• [Problem]:
Transcribe the lines exactly, beginning with the one that contains "Image resolution: width=1078" and ending with the final line of the records. Do not transcribe pictures.

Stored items

______________________________

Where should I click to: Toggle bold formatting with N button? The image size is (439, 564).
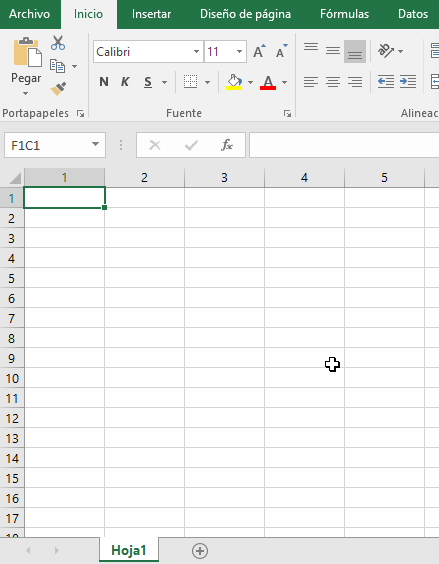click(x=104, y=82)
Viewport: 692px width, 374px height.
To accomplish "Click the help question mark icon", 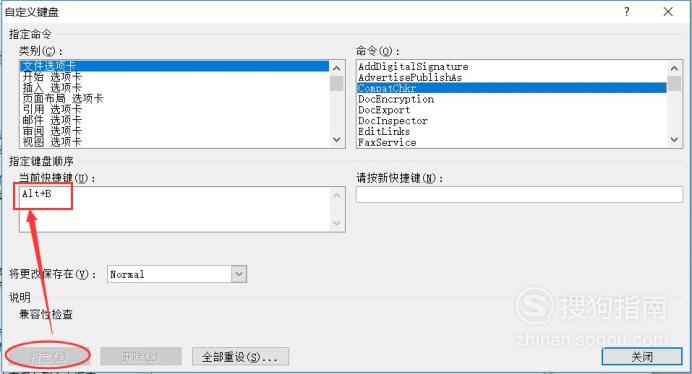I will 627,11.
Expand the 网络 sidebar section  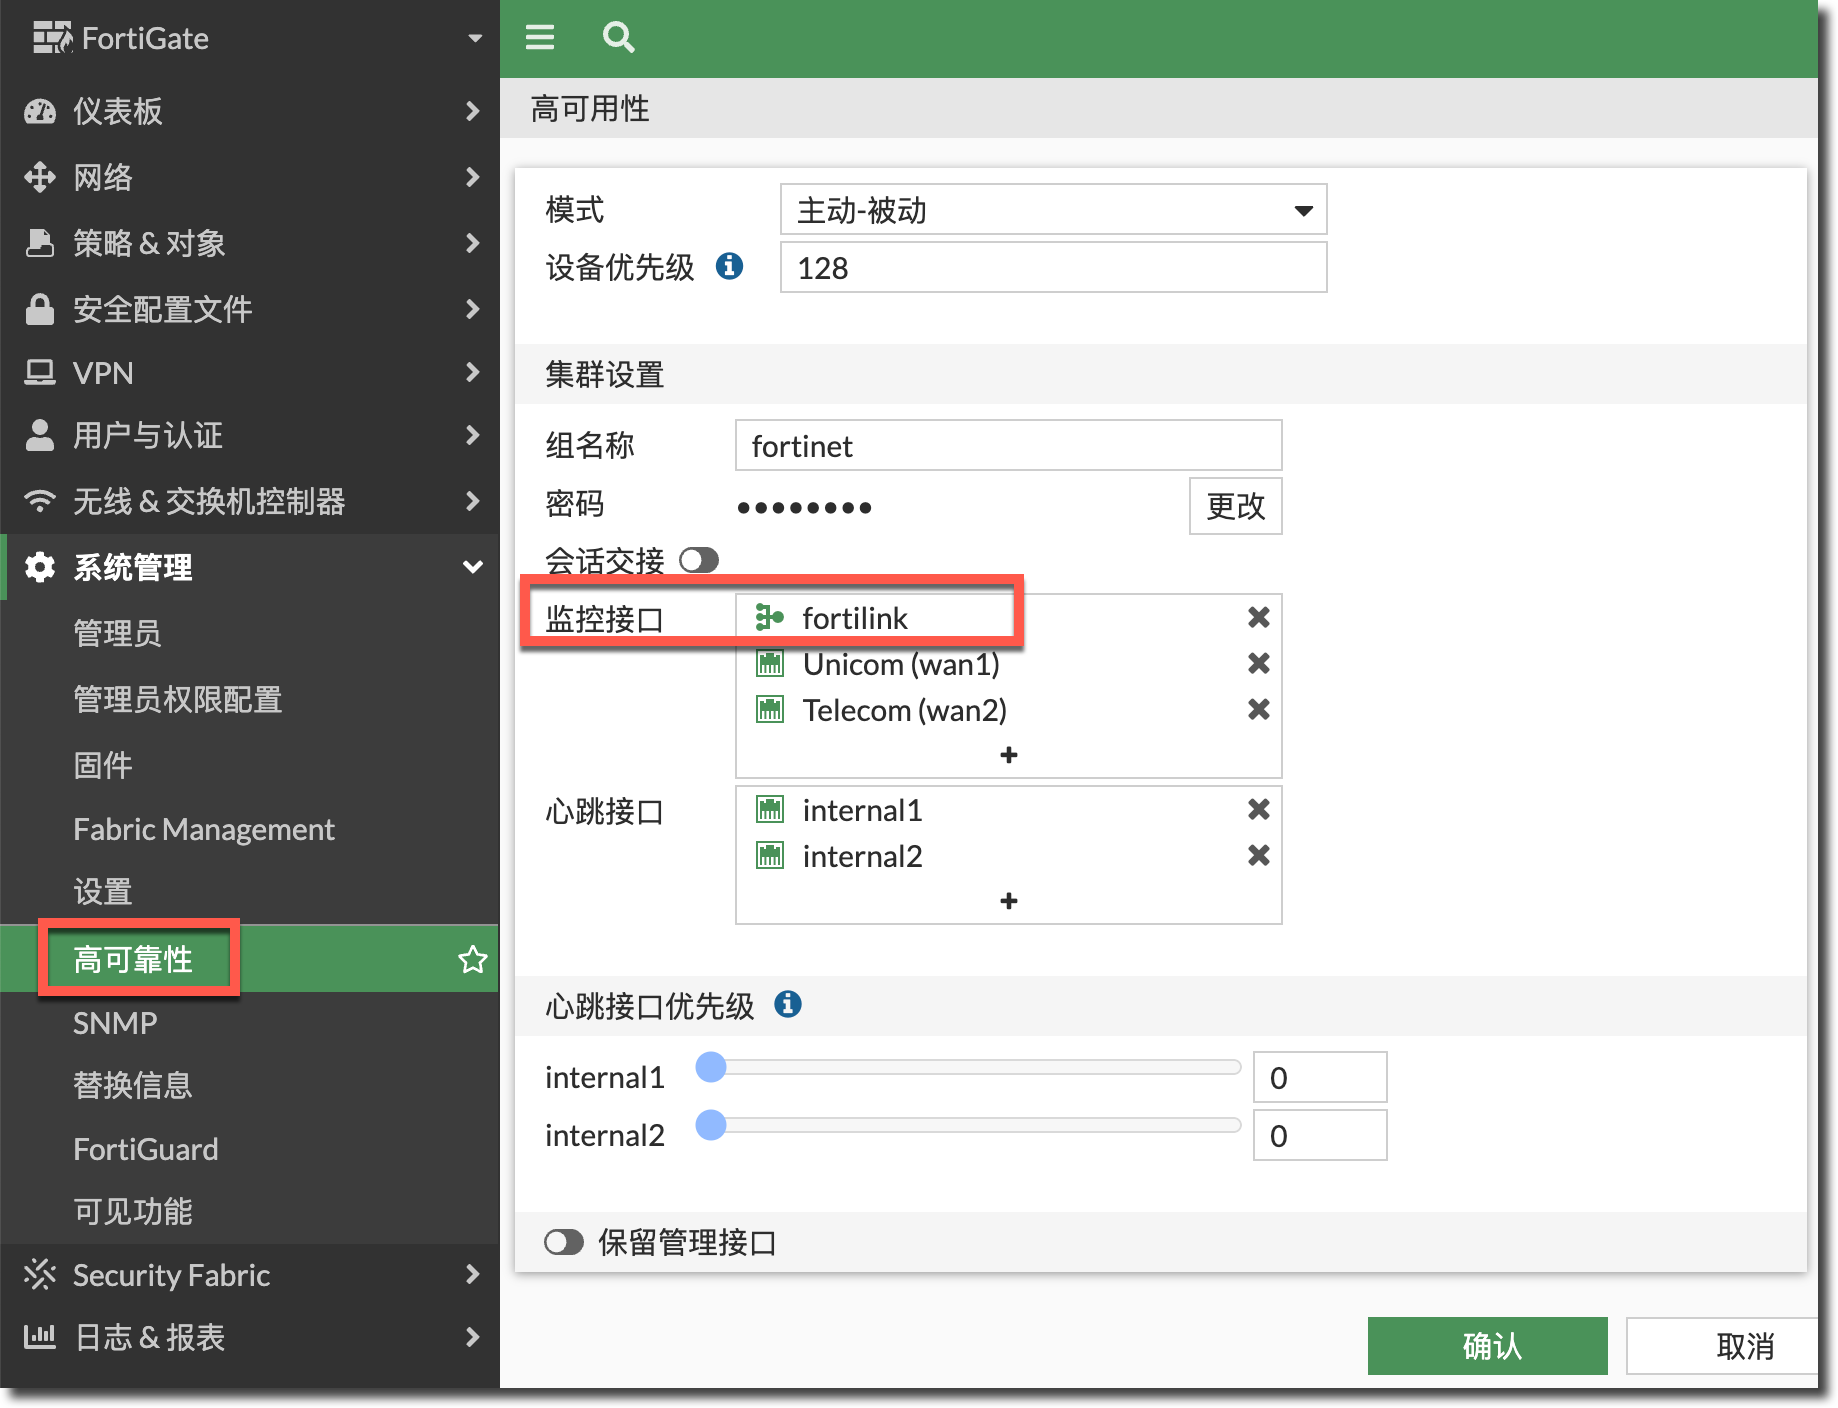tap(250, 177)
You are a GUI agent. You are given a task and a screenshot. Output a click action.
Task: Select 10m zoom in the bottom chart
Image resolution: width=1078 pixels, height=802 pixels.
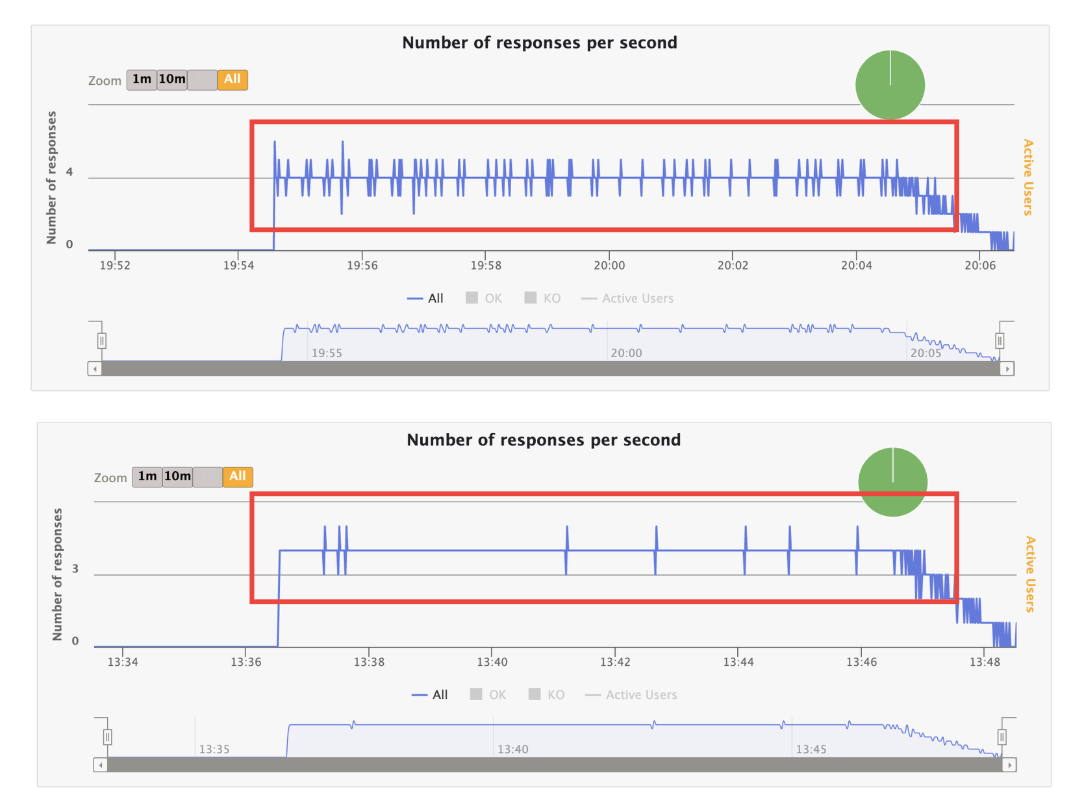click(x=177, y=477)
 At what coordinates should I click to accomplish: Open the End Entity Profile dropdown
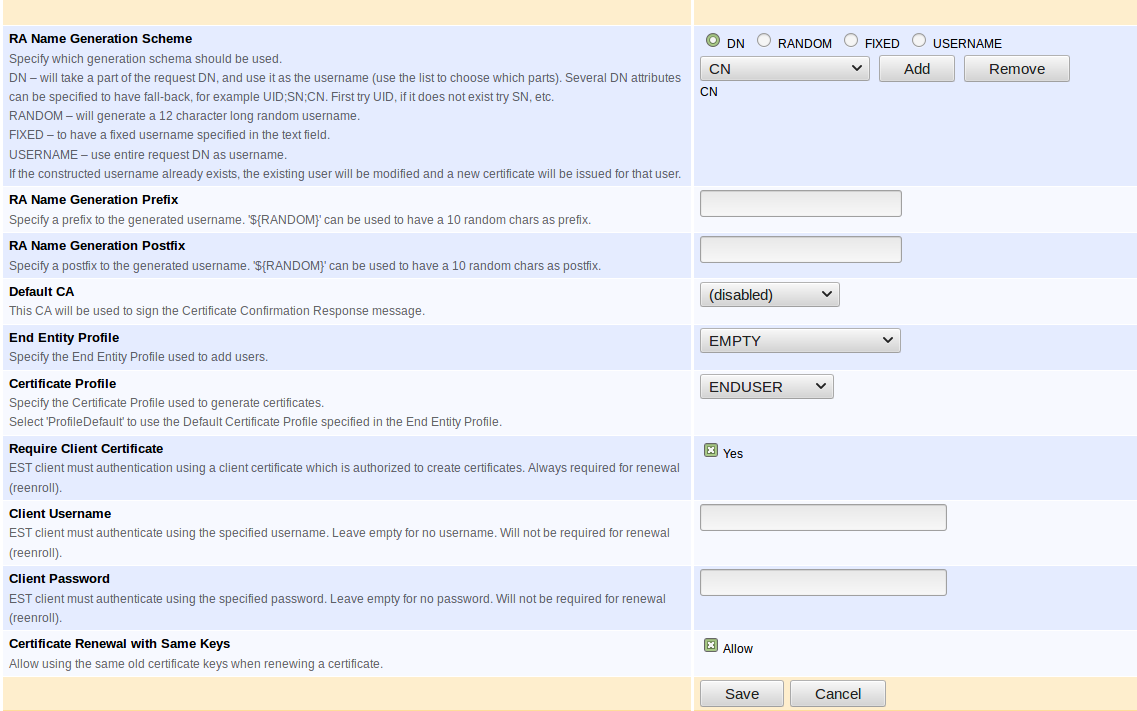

______________________________

• [Completed task]:
Image resolution: width=1078 pixels, height=802 pixels.
click(x=177, y=477)
 At what coordinates should I click to accomplish: Open the End Entity Profile dropdown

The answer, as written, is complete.